_Quoted text_
## begin

Exponential function for fast calculation of Gaussians #286

wojdyr · 2023-11-01T23:45:09Z

wojdyr
Nov 1, 2023
Maintainer

Here are my notes on choosing an efficient approximation of exp(x),
which is used in gemmi to calculate a sum of 5 Gaussians.

Our use case

X-ray and electron scattering factors have traditionally been approximated by a sum of (usually 4 or 5) Gaussians (and a constant). International Tables for Crystallography contain tables with Gaussian coefficients for all relevant scatterers. In principle, other approximations are possible and could be more efficient, but we don't investigate alternative approximations here. We only want to optimize calculation of the Gaussian function $a \exp(-b r^2)$ by finding a fast and accurate enough approximation of exp().

The coefficients of Gaussians in the Tables have up to 4 digits after the decimal point. Typically, it's 4-6 significant digits. That sum of Gaussians is an approximation of the real atomic form factor. Waasmaier and Kirfel (1995) compare errors in X-ray scattering approximations for Si. The mean errors of two approximations (from ITfC and W-K) are reported to be 0.002 and 0.001; the maximum errors – 0.009 and 0.008. (I'd need to check if it's relative or absolute error).

A few other N-Gaussian approximations to scattering factors are shown in cctbx news in this newsletter from 2004 (p. 27). The errors depend on the number of Gaussians, but in general it seems that relative errors up to 0.01 are OK.

What absolute accuracy of exp should we aim for? 1e-4 should suffice, but let's try 1e-5, to be on the safe side.

The exponent in Gaussian is always negative or zero. Also, if the exponent is below -15, the addend is negligible:
$a \exp(-15) \approx a \cdot 3.1 \cdot 10^{-7}$, where $a < 40$.

How functions are approximated

To compute a special function efficiently, experts in the approximation theory (and practice) often split the function
into segments and approximate each segment by a polynomial or rational function. They may, for example, use the Remez algorithm to find a Chebyshev polynomial that is a good approximation. They also exploit mathematical properties of the function and use various tricks of the trade.

Since I'm not an expert, I'll review here the existing methods, pick one and only tweak it.

Existing approximations

The exponential function has two useful properties:

$\exp(a+b) = \exp(a) \exp(b)$ ; we could calculate exp(12.3456) as exp(12)×exp(.3456) or exp(12)×exp(.34)×exp(.0056).
$\exp(x) = 2^{x / \ln 2}$ and the computer representation of a floating-point number (sign, mantissa, exponent) explicitly stores $n$ from the $2^n$ factor.

But first, let's start with a plain lookup table. Refmac, the fastest mainstream MX refinement program, has a lookup table with a step of 0.001. It takes ~35KiB to tabulate the [-9,0] interval. For comparison, today's computers usually have 32 or 48 or 64KiB of L1d cache per core. CCTBX (and therefore phenix.refine) can use lookup table as an alternative to std::exp(). At least that's what was reported (p. 28) 20 years ago – the table lookup was found to take 1/3 less time than std::exp().

## end

_Source excerpt_
## begin

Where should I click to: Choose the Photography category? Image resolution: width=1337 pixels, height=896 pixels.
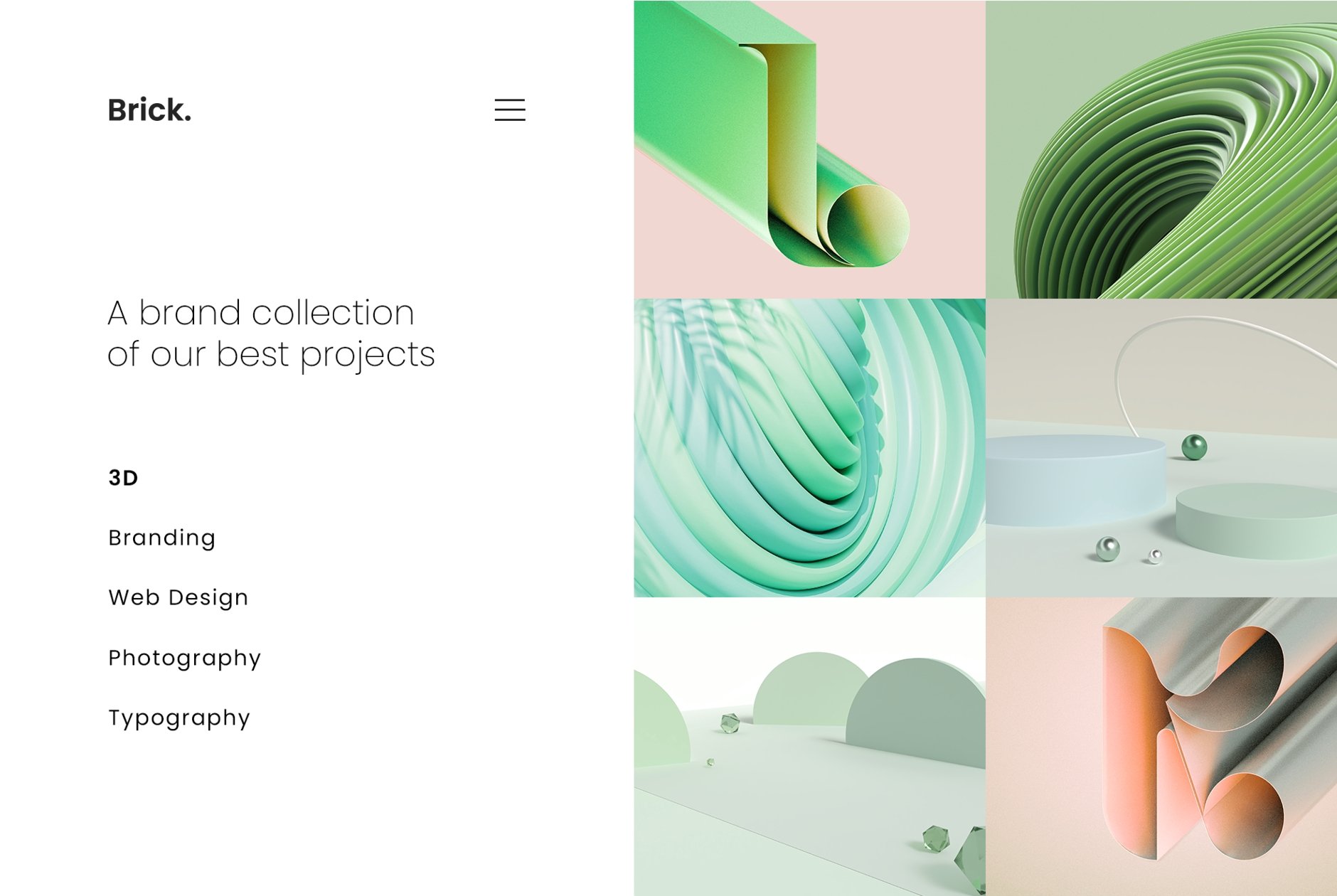point(184,658)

## end

_Set problem_
Continue the notes on fast approximations of exp() for Gaussian sums, picking up after their final sentence.

_Task answer_
Lookup tables were more popular in the past. Nowadays, some people claim that you (probably) shouldn't use a lookup table, especially a big one, but it depends.

A very different method, based on bit manipulation, was published (a copy) by Nicol Schraudolph in 1999 (see an example C++ implementation). The exponent is computed using integer operations and then its bits are copied into a floating-point number. It's super fast, but its relative accuracy is only about 3%.

The accuracy can be increased by adjusting the mantissa. This usually involves evaluating a polynomial or using a lookup table. Here are some of the projects, papers and StackOverflow answers that include such adjustments:

jhjourdan/SIMD-math-prims (2015 writeup),
Malossi et al (2015, coefficients not included),
Perini and Reitz (2018),
simonpf/fastexp (2018 writeup),
herumi/fmath (uses SIMD intrinsincs),
reyoung/avx_mathfun – uses SSE2 and AVX intrinsics and is used in PyTorch
the original author, N. Schraudolph, answering on StackOverflow in 2018,
others answering a similar SO question.

These projects are either based on Schraudolph's method or employ a similar bit manipulation technique. Other approaches have been explored as well. For instance, nadavrot/fast_log uses a lookup table + a polynomial, though the benchmark results on that page are not particularly encouraging.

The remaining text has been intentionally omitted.